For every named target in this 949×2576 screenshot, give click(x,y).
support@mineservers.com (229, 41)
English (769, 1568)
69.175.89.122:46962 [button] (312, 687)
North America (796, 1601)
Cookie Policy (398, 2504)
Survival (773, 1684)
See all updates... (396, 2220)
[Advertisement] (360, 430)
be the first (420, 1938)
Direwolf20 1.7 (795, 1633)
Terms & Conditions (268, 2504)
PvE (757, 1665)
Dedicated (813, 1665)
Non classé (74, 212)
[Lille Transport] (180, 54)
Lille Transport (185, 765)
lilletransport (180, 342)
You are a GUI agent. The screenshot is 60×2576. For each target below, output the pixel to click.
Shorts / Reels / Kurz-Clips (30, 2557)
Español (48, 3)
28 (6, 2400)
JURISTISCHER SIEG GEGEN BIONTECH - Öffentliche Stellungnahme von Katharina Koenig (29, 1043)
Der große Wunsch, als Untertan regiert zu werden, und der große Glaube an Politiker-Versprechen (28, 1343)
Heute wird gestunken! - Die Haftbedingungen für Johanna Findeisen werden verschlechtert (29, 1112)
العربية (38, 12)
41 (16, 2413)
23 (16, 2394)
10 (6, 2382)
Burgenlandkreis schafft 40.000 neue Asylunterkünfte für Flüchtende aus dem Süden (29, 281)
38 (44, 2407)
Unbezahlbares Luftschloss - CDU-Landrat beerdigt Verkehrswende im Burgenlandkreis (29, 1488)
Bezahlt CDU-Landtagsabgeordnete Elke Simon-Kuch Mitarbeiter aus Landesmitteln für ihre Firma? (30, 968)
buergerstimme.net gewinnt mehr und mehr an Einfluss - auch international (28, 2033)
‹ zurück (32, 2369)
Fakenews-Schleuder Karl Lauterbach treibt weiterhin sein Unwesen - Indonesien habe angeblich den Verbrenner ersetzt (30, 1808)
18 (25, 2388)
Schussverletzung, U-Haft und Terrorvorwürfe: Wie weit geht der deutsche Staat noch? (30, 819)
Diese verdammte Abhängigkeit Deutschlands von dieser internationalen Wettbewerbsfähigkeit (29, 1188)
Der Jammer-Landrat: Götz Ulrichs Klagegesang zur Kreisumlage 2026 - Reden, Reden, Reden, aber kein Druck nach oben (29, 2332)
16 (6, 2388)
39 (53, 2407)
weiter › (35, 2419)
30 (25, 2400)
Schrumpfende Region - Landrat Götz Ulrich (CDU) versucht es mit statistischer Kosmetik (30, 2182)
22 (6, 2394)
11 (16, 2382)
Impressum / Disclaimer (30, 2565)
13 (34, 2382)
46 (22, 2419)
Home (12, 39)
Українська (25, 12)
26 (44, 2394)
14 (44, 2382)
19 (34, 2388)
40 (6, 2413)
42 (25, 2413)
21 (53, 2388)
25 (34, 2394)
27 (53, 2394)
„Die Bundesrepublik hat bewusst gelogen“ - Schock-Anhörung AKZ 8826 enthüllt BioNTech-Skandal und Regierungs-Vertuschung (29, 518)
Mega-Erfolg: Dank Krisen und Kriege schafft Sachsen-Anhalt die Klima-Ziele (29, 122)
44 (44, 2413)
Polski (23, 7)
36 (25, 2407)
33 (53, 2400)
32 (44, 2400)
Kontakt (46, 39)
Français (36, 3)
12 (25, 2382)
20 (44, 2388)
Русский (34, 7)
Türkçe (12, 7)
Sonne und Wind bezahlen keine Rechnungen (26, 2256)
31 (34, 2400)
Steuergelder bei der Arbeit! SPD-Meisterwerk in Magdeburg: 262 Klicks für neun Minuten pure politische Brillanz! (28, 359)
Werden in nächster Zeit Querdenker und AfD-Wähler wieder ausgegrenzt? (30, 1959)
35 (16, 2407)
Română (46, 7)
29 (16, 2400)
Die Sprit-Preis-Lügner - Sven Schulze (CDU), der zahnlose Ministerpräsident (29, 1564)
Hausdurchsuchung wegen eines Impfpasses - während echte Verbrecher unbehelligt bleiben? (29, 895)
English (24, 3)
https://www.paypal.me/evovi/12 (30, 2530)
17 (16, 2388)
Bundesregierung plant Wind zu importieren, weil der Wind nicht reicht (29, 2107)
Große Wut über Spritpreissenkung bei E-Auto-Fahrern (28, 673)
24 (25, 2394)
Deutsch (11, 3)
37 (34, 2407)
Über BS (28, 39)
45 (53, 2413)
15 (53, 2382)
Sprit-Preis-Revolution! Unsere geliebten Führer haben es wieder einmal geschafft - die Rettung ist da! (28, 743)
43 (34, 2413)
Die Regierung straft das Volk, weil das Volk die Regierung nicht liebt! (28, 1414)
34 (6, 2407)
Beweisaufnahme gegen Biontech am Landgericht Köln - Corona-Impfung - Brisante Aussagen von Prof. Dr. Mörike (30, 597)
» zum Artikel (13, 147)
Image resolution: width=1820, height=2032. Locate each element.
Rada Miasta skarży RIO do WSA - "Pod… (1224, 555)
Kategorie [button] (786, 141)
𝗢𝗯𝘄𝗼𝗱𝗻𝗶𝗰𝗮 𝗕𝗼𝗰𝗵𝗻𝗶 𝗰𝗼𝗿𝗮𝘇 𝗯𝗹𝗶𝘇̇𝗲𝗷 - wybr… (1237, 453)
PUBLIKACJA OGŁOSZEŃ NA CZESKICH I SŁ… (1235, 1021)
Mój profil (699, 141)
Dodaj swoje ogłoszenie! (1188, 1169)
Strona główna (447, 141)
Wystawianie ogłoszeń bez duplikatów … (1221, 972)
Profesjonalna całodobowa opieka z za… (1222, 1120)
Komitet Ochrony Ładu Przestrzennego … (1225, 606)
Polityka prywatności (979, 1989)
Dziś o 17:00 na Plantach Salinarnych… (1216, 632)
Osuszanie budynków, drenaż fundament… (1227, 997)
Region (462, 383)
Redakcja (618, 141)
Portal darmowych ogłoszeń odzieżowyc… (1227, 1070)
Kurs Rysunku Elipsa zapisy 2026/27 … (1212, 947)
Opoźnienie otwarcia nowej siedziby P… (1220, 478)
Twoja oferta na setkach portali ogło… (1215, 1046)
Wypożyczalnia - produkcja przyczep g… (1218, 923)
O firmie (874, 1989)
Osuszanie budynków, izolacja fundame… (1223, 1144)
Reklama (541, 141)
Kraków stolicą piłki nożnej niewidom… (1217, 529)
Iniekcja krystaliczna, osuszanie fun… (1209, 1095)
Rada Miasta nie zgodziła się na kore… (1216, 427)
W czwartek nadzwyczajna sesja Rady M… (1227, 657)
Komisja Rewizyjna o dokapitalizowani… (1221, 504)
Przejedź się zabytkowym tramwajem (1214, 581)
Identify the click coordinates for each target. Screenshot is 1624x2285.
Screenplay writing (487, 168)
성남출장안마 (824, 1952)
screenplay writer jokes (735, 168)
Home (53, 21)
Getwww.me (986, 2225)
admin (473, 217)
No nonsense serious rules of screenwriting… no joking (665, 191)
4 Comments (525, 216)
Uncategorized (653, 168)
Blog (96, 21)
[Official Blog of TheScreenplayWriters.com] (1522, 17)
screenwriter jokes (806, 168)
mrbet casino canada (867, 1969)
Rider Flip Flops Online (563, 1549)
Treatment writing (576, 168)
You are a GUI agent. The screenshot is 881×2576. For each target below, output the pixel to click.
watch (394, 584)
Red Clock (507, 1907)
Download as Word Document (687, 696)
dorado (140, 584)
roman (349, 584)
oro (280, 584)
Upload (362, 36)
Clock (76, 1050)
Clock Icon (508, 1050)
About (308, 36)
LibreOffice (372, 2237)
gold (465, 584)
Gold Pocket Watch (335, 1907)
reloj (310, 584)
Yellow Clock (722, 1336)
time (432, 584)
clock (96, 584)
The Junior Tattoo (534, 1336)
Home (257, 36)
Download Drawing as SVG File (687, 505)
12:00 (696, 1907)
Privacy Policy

##########

Work request >>
Quote in full each line from the top of the records above through the line with "Unbezahlbares Luftschloss - CDU-Landrat"; stop after that line.

Task result >>
For every named target in this 949×2576 screenshot, give click(x,y).
support@mineservers.com (229, 41)
English (769, 1568)
69.175.89.122:46962 [button] (312, 687)
North America (796, 1601)
Cookie Policy (398, 2504)
Survival (773, 1684)
See all updates... (396, 2220)
[Advertisement] (360, 430)
be the first (420, 1938)
Direwolf20 1.7 (795, 1633)
Terms & Conditions (268, 2504)
PvE (757, 1665)
Dedicated (813, 1665)
Non classé (74, 212)
[Lille Transport] (180, 54)
Lille Transport (185, 765)
lilletransport (180, 342)
You are a GUI agent. The screenshot is 60×2576. For each target below, output the pixel to click.
Shorts / Reels / Kurz-Clips (30, 2557)
Español (48, 3)
28 (6, 2400)
JURISTISCHER SIEG GEGEN BIONTECH - Öffentliche Stellungnahme von Katharina Koenig (29, 1043)
Der große Wunsch, als Untertan regiert zu werden, und der große Glaube an Politiker-Versprechen (28, 1343)
Heute wird gestunken! - Die Haftbedingungen für Johanna Findeisen werden verschlechtert (29, 1112)
العربية (38, 12)
41 (16, 2413)
23 (16, 2394)
10 (6, 2382)
Burgenlandkreis schafft 40.000 neue Asylunterkünfte für Flüchtende aus dem Süden (29, 281)
38 (44, 2407)
Unbezahlbares Luftschloss - CDU-Landrat beerdigt Verkehrswende im Burgenlandkreis (29, 1488)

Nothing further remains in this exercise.